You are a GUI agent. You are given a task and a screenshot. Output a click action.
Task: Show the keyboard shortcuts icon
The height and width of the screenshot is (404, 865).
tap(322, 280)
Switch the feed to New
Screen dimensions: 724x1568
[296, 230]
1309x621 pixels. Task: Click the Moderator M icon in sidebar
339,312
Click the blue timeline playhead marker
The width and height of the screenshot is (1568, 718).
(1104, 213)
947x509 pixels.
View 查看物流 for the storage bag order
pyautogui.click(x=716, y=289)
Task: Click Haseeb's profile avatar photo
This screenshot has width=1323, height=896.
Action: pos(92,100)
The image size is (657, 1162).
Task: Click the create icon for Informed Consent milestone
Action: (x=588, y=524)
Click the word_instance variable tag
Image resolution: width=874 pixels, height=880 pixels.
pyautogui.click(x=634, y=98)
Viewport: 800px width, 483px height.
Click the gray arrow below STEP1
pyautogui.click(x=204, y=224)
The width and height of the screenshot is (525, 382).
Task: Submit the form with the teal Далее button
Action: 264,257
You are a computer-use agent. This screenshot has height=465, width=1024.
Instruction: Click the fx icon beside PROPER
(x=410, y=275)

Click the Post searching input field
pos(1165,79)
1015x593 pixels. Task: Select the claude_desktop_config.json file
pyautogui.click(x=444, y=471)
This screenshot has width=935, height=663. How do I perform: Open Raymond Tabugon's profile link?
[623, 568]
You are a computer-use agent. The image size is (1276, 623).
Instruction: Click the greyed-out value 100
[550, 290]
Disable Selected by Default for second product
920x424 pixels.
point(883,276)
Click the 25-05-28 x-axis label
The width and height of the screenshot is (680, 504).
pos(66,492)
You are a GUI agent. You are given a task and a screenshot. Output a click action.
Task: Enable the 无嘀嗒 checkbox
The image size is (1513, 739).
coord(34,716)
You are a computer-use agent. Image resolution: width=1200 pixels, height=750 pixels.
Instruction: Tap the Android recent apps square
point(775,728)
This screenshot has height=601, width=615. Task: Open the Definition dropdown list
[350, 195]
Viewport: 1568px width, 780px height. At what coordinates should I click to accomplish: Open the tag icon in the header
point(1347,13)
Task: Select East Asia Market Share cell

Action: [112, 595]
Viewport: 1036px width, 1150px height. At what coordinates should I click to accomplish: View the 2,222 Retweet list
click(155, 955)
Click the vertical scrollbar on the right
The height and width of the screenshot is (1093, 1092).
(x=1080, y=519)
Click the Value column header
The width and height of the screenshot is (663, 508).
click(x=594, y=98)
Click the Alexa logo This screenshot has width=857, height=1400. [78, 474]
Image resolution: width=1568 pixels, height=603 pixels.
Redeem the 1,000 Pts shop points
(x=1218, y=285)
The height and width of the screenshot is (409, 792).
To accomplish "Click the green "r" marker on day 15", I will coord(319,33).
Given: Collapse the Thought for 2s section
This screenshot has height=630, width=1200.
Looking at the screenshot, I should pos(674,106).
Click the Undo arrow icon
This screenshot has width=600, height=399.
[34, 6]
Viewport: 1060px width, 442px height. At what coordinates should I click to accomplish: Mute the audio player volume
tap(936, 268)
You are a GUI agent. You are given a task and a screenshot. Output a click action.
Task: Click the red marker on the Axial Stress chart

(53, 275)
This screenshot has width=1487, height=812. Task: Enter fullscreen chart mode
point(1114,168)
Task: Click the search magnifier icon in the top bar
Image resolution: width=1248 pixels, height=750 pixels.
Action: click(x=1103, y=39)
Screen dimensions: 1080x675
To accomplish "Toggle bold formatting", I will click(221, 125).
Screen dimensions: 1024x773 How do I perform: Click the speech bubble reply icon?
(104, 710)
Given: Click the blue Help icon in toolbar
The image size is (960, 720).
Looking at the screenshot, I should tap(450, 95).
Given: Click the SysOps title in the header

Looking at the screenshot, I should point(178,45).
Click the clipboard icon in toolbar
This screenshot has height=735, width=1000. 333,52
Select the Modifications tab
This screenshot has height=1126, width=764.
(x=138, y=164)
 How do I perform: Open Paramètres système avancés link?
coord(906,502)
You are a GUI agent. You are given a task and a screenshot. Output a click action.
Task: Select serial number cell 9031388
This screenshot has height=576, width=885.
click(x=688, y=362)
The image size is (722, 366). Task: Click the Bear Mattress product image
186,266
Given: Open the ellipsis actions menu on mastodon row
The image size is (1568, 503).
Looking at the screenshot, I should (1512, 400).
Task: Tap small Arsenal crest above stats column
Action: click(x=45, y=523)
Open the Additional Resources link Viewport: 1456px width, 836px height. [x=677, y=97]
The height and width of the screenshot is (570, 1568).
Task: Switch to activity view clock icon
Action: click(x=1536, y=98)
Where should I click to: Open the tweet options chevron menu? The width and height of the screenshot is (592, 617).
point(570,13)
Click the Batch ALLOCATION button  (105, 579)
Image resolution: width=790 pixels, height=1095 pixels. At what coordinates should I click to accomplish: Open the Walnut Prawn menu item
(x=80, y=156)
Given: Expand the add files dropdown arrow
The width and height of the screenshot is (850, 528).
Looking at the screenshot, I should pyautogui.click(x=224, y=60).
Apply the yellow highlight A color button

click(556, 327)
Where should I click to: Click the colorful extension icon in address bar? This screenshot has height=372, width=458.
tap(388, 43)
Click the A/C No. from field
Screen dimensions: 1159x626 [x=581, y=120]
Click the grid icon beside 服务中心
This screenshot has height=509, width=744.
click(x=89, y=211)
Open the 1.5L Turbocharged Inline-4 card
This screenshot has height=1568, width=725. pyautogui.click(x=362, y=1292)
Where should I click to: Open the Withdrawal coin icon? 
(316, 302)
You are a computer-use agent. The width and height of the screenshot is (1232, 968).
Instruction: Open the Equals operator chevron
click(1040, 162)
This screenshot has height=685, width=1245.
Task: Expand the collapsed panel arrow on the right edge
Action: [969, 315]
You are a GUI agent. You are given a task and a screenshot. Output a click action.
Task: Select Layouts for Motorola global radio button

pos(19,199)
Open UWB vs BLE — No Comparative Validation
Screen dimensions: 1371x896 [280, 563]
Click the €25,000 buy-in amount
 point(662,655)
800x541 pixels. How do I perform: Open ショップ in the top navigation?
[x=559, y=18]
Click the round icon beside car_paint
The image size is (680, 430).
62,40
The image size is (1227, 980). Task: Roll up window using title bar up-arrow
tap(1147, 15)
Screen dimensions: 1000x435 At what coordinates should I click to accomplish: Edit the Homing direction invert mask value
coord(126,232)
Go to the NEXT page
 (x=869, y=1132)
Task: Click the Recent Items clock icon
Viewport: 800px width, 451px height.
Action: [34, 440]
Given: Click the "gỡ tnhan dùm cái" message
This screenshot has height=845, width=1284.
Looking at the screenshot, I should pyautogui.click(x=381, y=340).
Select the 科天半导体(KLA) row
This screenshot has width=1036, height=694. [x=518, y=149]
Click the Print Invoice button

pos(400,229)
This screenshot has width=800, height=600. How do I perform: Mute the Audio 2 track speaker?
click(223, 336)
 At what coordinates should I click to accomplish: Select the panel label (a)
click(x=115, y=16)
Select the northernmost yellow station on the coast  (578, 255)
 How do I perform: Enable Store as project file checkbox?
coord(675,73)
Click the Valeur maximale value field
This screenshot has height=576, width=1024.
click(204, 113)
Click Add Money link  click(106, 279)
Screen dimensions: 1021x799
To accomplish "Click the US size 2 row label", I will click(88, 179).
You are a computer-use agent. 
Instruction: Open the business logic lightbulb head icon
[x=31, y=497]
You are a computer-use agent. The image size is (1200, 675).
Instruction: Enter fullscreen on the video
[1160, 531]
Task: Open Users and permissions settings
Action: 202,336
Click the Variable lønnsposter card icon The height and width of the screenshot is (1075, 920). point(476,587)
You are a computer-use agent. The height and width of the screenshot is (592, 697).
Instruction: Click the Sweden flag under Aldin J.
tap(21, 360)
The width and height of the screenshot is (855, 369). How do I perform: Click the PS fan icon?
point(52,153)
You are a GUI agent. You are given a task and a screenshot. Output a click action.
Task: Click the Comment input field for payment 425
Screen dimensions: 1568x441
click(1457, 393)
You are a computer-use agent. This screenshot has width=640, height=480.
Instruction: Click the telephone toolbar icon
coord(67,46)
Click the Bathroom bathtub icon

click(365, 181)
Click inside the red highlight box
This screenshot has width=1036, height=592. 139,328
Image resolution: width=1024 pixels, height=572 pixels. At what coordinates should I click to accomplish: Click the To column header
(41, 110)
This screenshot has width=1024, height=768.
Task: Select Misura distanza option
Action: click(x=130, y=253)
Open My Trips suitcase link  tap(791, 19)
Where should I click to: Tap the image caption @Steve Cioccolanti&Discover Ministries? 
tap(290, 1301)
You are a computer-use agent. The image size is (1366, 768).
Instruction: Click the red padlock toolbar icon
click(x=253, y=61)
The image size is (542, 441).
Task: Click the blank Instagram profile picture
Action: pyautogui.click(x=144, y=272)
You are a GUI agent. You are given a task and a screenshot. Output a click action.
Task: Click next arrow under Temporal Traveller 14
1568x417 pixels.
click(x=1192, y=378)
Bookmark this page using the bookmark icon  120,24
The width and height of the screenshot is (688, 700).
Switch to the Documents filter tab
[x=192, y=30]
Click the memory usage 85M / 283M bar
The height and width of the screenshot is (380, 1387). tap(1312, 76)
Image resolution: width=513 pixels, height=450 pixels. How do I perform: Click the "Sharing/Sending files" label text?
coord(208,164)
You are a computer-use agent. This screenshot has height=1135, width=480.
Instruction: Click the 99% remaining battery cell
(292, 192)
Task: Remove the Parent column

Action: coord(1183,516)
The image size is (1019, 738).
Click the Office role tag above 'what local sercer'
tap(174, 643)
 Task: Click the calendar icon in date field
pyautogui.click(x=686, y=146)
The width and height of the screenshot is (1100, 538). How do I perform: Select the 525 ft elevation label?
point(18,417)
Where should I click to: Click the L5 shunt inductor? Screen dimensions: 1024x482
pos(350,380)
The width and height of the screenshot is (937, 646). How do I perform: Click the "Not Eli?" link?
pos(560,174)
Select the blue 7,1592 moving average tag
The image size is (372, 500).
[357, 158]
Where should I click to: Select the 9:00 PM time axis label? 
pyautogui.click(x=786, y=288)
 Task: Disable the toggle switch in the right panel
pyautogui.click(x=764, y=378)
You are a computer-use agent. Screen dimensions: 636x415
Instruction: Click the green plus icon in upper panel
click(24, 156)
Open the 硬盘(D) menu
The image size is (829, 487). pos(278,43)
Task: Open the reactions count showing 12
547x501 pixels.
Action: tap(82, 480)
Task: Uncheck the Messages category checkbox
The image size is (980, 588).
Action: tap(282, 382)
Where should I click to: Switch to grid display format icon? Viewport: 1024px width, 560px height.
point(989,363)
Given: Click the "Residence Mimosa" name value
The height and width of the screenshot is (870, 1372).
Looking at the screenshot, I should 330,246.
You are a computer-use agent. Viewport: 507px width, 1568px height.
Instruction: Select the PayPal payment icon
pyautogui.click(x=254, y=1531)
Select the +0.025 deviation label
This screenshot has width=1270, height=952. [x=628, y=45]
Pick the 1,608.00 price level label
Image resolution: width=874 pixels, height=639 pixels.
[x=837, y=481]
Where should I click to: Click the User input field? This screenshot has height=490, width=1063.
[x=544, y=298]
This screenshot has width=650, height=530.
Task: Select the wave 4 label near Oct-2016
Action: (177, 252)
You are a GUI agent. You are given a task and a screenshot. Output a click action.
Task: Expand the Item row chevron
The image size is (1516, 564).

_ _ _

* **Work to complete**:
What you return must be the lines above that run from the line with "This screenshot has height=509, width=744." to the line with "You are a computer-use agent. The width", inclusive, each copied exactly.

* **Result**:
This screenshot has height=509, width=744.
click(x=89, y=211)
Open the 1.5L Turbocharged Inline-4 card
This screenshot has height=1568, width=725. pyautogui.click(x=362, y=1292)
Where should I click to: Open the Withdrawal coin icon? 
(316, 302)
You are a computer-use agent. The width and height of the screenshot is (1232, 968).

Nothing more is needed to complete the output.